Luthien shook his head. “Greensparrow already has broken the treaty,” he insisted, “merely by inciting the cyclopians against us. All we need to do is get proof of that conspiracy—and quickly.”
“And how do you mean to accomplish such a task?” Oliver wanted to know.
“We will go to the source,” Luthien explained. “Siobhan will return this night with information about the cyclopian encampment. No doubt Brind’Amour will order action against that band immediately. All we have to do is get there first and get our proof.”
Oliver was too surprised to find any immediate response. Vividly, though, the halfling didn’t miss Luthien’s reference to “we.”
LIVING PROOF
Luthien and Oliver eased up side by side toward the top of the boulder. They could hear the bustle of the cyclopian encampment below, in a stony clearing surrounded by pines, boulders, and cliff walls. Luthien glanced to the side as he neared the rim, then moved quickly to pull the wide-brimmed hat from Oliver’s head.
Oliver started to cry out in protest, but Luthien anticipated such a reaction and put his hand over the halfling’s mouth, motioning with the other hand for Oliver to remain quiet.

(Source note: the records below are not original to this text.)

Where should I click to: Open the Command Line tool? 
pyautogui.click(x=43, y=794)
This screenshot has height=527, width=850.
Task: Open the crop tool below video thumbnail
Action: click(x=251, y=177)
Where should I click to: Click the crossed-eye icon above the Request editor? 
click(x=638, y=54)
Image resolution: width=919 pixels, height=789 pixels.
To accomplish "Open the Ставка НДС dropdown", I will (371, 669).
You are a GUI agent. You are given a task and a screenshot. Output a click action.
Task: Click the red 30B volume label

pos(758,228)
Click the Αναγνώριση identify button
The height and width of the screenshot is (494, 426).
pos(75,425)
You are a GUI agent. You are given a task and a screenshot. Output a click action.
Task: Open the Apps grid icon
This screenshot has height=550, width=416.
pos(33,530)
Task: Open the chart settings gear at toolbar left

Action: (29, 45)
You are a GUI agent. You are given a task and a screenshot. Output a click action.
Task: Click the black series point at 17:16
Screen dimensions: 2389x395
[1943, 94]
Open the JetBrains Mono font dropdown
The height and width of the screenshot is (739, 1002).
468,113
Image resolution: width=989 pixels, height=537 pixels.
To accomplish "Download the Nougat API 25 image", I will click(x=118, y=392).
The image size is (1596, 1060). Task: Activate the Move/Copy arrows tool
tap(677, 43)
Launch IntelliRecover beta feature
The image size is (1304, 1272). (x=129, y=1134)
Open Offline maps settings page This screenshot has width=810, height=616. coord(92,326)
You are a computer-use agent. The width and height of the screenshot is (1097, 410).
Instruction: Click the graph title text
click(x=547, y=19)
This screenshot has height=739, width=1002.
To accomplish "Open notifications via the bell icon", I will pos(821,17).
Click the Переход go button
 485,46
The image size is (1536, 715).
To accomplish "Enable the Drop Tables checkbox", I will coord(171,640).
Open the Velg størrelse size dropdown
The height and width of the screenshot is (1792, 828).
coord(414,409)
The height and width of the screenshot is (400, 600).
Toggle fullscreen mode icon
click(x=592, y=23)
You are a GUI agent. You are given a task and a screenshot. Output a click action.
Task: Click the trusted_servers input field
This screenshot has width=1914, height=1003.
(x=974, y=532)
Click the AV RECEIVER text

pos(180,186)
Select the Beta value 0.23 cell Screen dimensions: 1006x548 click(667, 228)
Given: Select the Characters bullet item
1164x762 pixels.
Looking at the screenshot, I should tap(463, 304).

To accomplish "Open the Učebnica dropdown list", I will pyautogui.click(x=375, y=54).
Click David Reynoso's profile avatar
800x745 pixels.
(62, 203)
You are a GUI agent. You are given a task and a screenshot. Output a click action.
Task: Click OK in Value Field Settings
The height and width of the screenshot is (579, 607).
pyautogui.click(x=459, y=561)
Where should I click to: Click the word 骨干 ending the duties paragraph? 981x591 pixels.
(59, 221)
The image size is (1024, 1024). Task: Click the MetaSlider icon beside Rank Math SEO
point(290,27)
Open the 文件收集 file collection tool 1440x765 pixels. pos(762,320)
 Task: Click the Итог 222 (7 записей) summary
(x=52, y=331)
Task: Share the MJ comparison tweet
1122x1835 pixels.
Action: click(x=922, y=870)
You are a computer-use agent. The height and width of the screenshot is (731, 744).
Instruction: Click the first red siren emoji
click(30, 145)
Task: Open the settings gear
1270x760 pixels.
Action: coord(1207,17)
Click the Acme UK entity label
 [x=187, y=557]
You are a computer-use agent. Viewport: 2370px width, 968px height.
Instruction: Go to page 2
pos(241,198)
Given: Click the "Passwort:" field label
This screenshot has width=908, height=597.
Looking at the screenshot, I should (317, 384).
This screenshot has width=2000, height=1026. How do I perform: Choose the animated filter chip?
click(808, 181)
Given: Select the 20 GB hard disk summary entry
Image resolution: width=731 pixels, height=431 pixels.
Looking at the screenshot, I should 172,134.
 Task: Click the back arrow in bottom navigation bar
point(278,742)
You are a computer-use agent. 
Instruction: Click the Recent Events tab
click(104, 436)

“I tell you once to give me back my hat,” the halfling whispered.
Luthien handed it over.
“And for you,” the halfling went on, “and your woman friend,” he added quickly, recalling all the times Katerin had also so bullied him, “if you ever put your dirty hand over my mouth again, I will bite you hard.”
Luthien put his finger to pursed lips, then pointed in the direction of the cyclopian encampment.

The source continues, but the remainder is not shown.